:: Text to read ::
....

> On Dec 30, 2019, at 7:08 PM, Richard Earnshaw (lists) 
> <richard.earns...@arm.com> wrote:
> 
> On 30/12/2019 15:49, Maxim Kuvyrkov wrote:
>>> On Dec 30, 2019, at 6:31 PM, Richard Earnshaw (lists) 
>>> <richard.earns...@arm.com> wrote:
>>> 
>>> On 30/12/2019 13:00, Maxim Kuvyrkov wrote:
>>>>> On Dec 30, 2019, at 1:24 AM, Richard Earnshaw (lists) 
>>>>> <richard.earns...@arm.com> wrote:
>>>>> 
>>>>> On 29/12/2019 18:30, Maxim Kuvyrkov wrote:
>>>>>> Below are several more issues I found in reposurgeon-6a conversion 
>>>>>> comparing it against gcc-reparent conversion.

....

:: Data excerpt ::
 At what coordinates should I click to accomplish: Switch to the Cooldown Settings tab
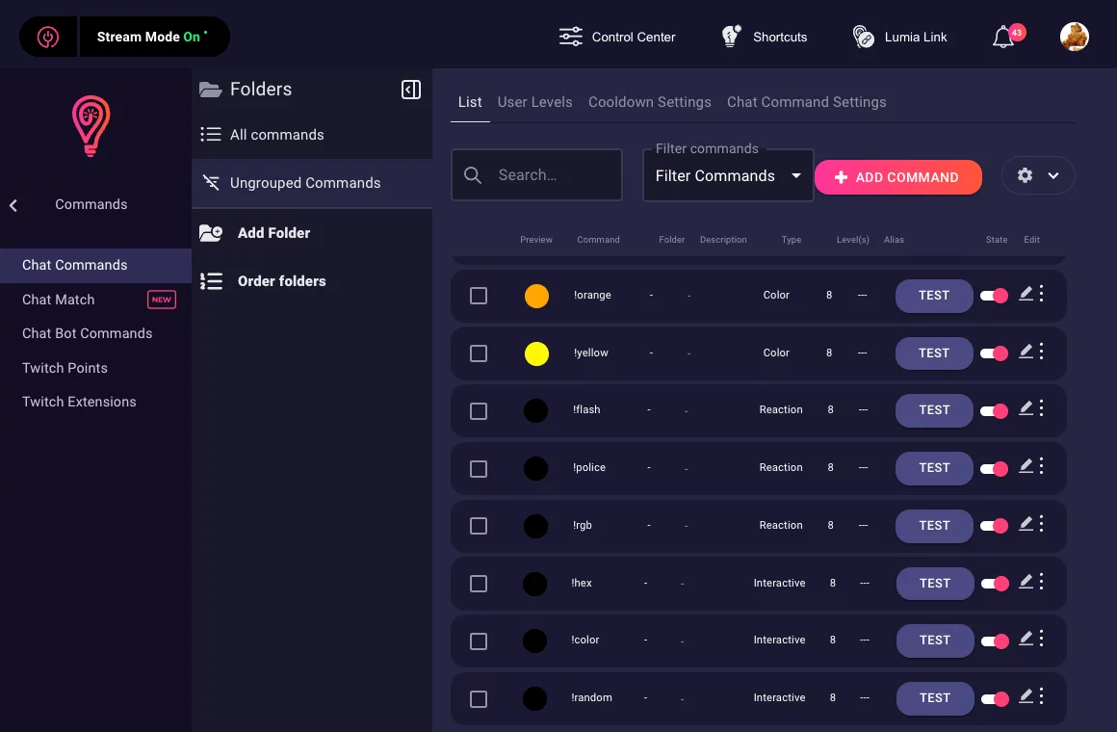pos(649,102)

....

:: Exercise requirements ::
In the mailing-list thread above, which conversion did Maxim Kuvyrkov compare the reposurgeon-6a conversion against?

:: The response ::
The gcc-reparent conversion.